Sei que Judas, quando o meu Filho se manifestar entre os homens, começará sendo bom e honrado. Mas depois se perverterá e cairá no pecado dos homens, e por isso, será justo que sofra tais e tais penas.

Esta presciência, possivelmente existe em relação a todas as coisas, mas, com certeza quanto a Judas e a outros mistérios, o Filho de Deus a tem, ele que, contemplando o desenrolar dos acontecimentos futuros, vê em espírito Judas e os pecados que irá cometer, de tal modo que, antes mesmo de Judas nascer, predisse por Davi: “Ó Deus, não faças calar o meu louvor” etc. (Sl 108,1).
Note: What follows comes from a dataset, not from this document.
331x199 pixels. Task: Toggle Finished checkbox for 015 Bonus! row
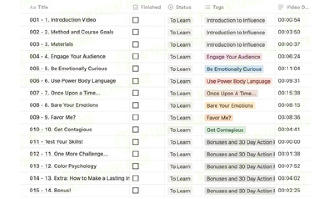[136, 190]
Igualmente, conhecendo o futuro e qual o esforço que Paulo fará pela religião, dirá Deus: Em mim mesmo, antes do início das coisas e da criação do mundo, eu o escolherei e o confiarei desde o seu nascimento às potências que ajudam os homens a se salvarem, separando-o para mim desde o seio materno. Permitirei que no princípio, em sua juventude, seja movido de zelo conjunto à ignorância e persiga, a pretexto da religião, aqueles que crerem em meu Cristo, e guarde as vestes dos que apedrejarão o meu servo e testemunha Estevão (cf At 22,20). Desse modo, passada a petulância da juventude, achará ocasião para se converter e não se vangloriar diante de mim, e sim, de dizer: “Eu não sou digno de me chamar Apóstolo, porque persegui a Igreja de Deus” (1 Cor 15,9). Considerando — continua — os meus futuros benefícios, depois dos erros cometidos em sua juventude a pretexto da religião, Paulo confessa: “Pela graça de Deus, sou o que sou” (1 Cor 15,10). E finalmente a consciência do que, jovem ainda, perpetrou contra Cristo o impedirá de se gloriar da excelência das revelações que receberá por graça minha.